Please see above my explanation. It's not a spirometer tube it's a pitot tube. The device is called spirometer

number251 (author)anim20162016-10-12

may I Look Spirometer Code That your created.

abuhafss (author)2017-11-02

I was wondering if I can use two separate pressure sensors like MPS20N0040D could be used to get differential pressure?

mhasanpour made it! (author)2017-03-31

That was great. Thank you soooooo much

Luis RodolfoP (author)mhasanpour2017-06-04

Hi, How did you do the mask?

Niraimathy (author)2016-12-29

Thankyou soo much.. your project was very informative and we have used your project as our base for our finalyear project and we've some doubts as well...Is there any specific model that should be used for the honeywell pressure sensor asdx series?
Awaiting your response... we would love to communicate to you through email as well please ping us at sakthigyanavel@gmail.com

Mohammad RezaH1 (author)2016-12-08

excellent

ashrafsy16 (author)2016-12-05

hello
now i preparing for my project in my university and by search by google i found your work about spirometer but i have some of confuse about this project
i used pressure sensor with 2 input and max pressure 500 kpa
and by arduino i will calculate the volumes and air flow
please help me how i will choose a pipe ?

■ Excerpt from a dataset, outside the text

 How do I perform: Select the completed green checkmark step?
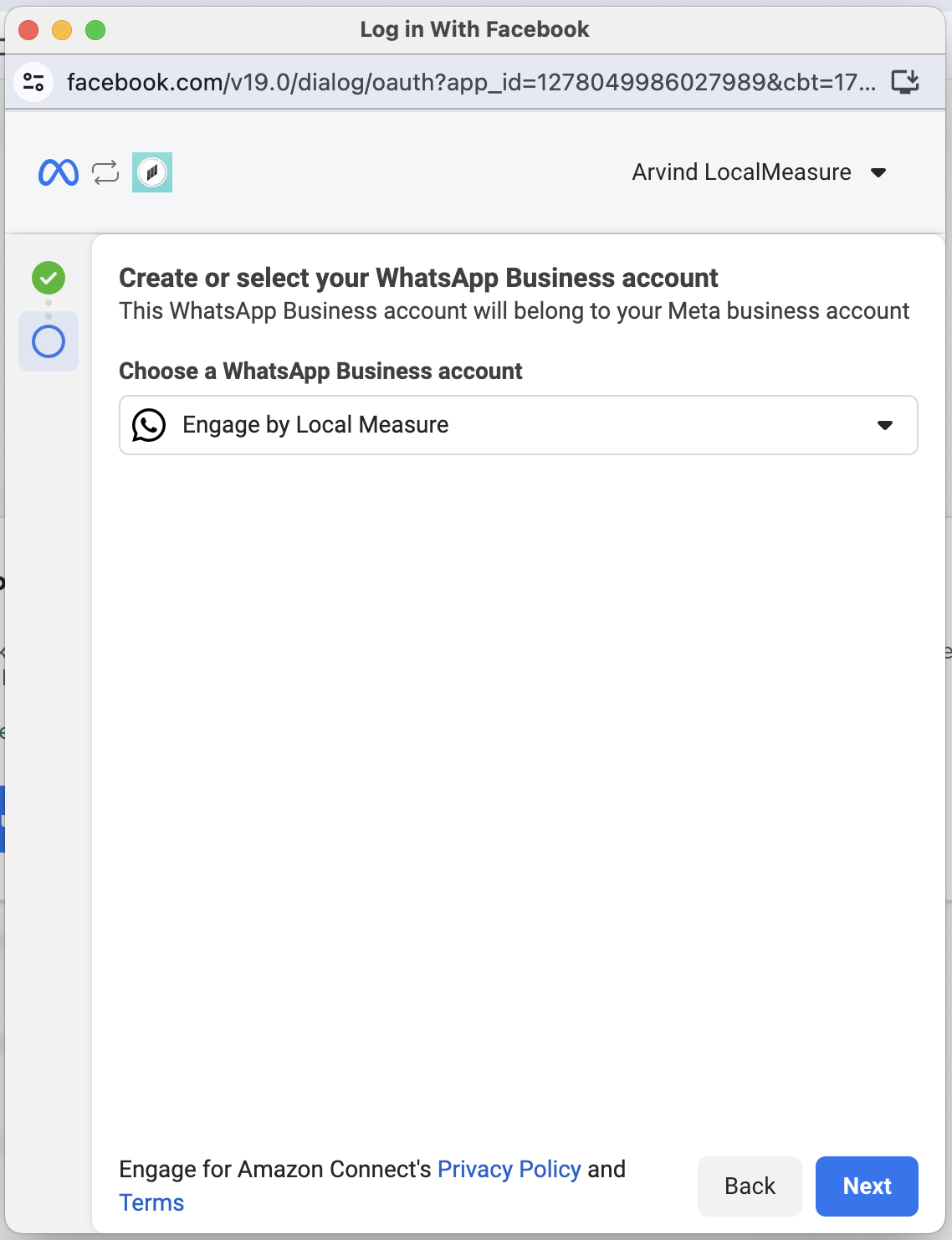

CadisEtramaDiRaizel (author)2016-09-22

Can you explain how you used the following formula in the code?

pressure_psi = (15/2)*(volt-2.492669); // Pressure in psi

How did you get 15/2?

Pierpa_76 (author)2016-07-29

The pins are identical ARDUINO based on version 3 as well ? I bought the complete form and thanks to this project I want to try for the first time Arduino . Hello and thanks.

LucaR18 (author)2016-04-08

Hello Maria! Very nice project!
I am very interested to your project because I am a free diver an I would like to measure the pulmonary capacity variation with different kind of breath techniques.
Which sensor p/n did you used? How is precise? Thanks! ;)

SurduM (author)2016-02-28

Hi MariaL7! Congrats for your project!I have a question and i will thank you very much if you can let me an answer.Can you show me a model of that tube? I push the air in that tube and i see the air is going to sensor on .The sensor have an out for the air? Thanks for your time !

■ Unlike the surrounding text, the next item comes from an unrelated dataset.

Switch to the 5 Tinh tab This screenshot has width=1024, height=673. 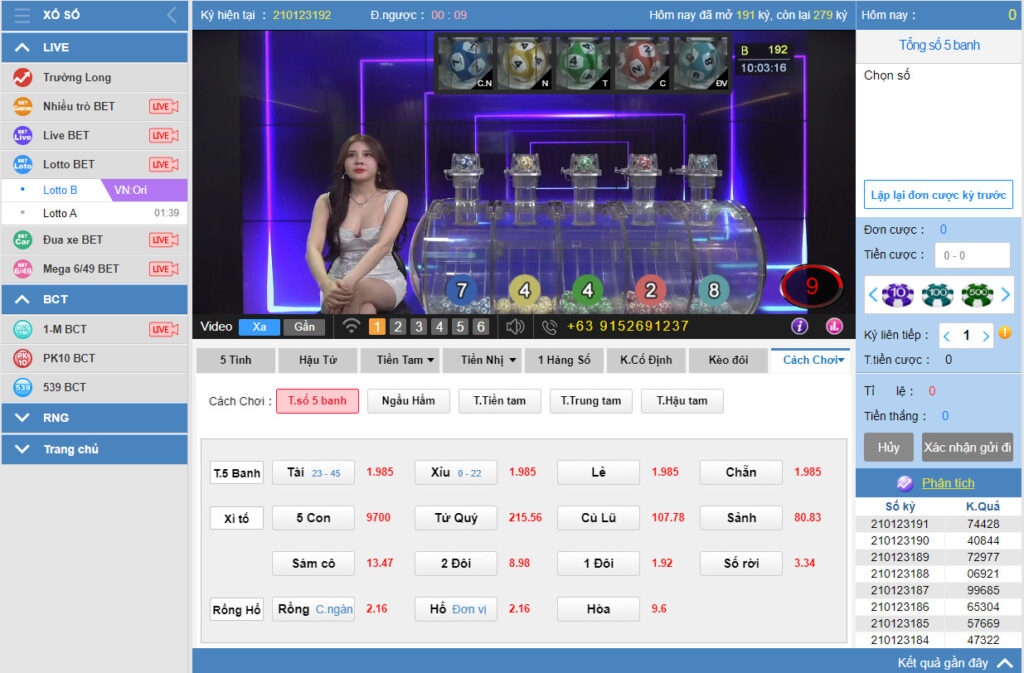point(235,360)
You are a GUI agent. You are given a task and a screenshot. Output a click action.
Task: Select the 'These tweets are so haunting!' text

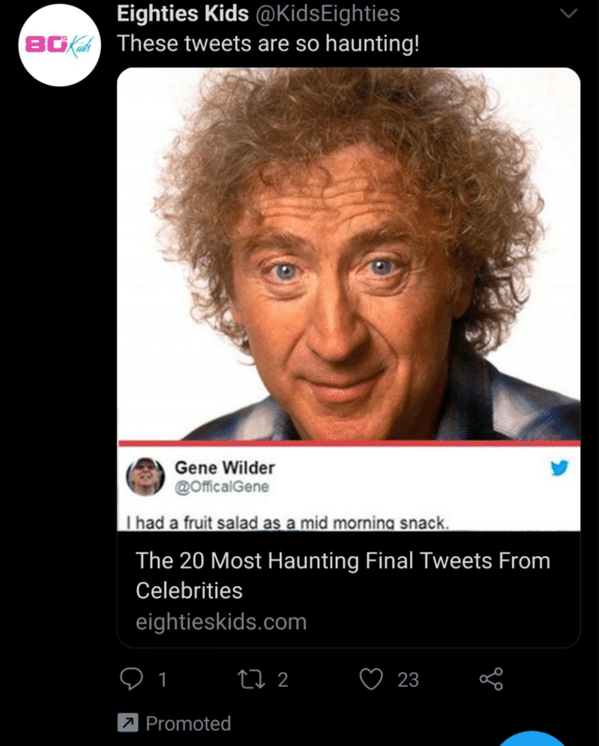268,43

CameronH21 (author)2015-11-25

Do you use push button? Because I saw lcd.setCursor(0,1); button=analogRead(analogButton); in the code. FYI, im using normal yellow backlight LCD.

GraceW3 (author)2015-05-30

Hi:) I'm doing a class project and my group and I were really interested in your design. We are slightly confused about the interior of the pipe, can you possibly post more photos or email them to me? (email: gwhang@ucsd.edu) Thank you :) Neat project by the way!

emason (author)2015-04-20

Yes, very impressive. Although I love the clear way you have led us through the calculations, for the production version you might get speed gains and fewer rounding errors by combining the calculations more.
I can't agree more that the 2nd / 3rd world needs cheap medical tech.

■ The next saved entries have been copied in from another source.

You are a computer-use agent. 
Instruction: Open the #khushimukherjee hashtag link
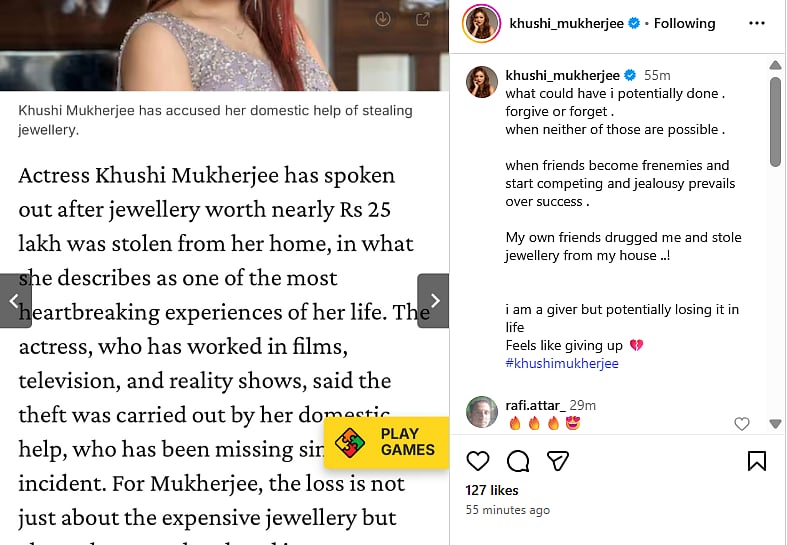click(562, 363)
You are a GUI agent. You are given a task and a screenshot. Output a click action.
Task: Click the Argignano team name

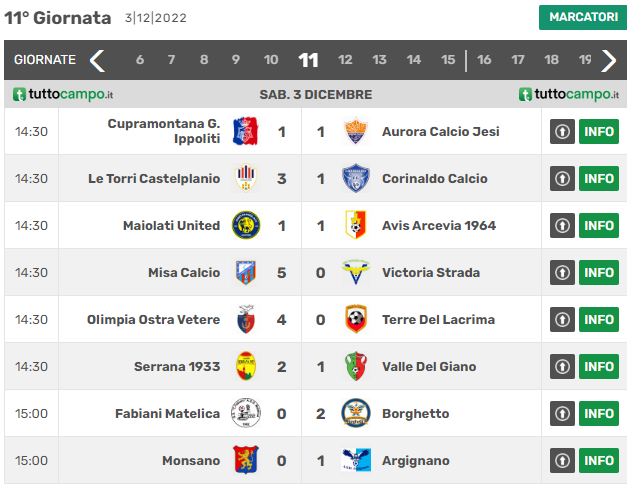[416, 461]
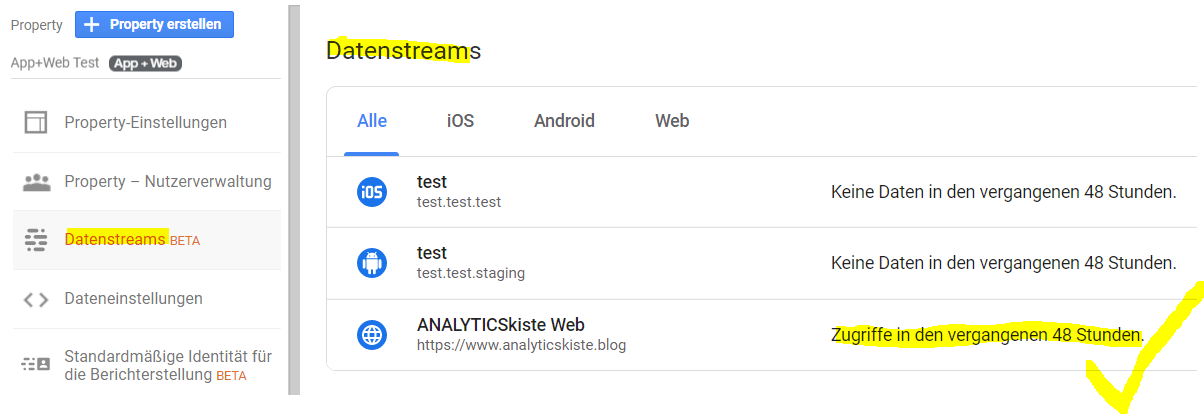
Task: Go to Dateneinstellungen in the sidebar
Action: 133,299
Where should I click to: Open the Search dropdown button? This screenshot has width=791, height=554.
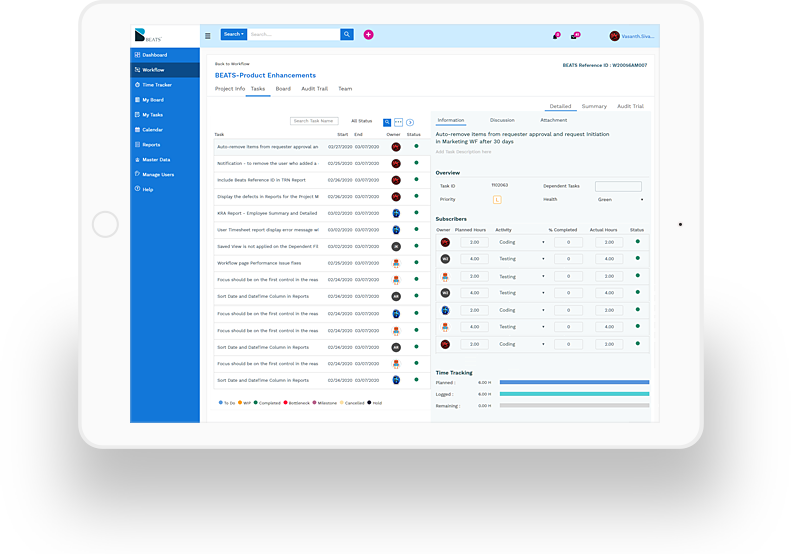[233, 34]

MariaL7 (author)emason2015-04-20

Thank you so much for your input- combining the calculations is an idea I'd definitely use if I were to improve this prototype in the future.

ohoilett (author)2015-04-19

Awesome sauce!

MariaL7 (author)ohoilett2015-04-19

Thank you Orlando!

seamster (author)2015-04-19

Very impressive project, and expertly documented. I hope you'll share more of your projects here!

acheide (author)2015-04-18

I remember having my lung capacity tested. Thanks for showing how it is done.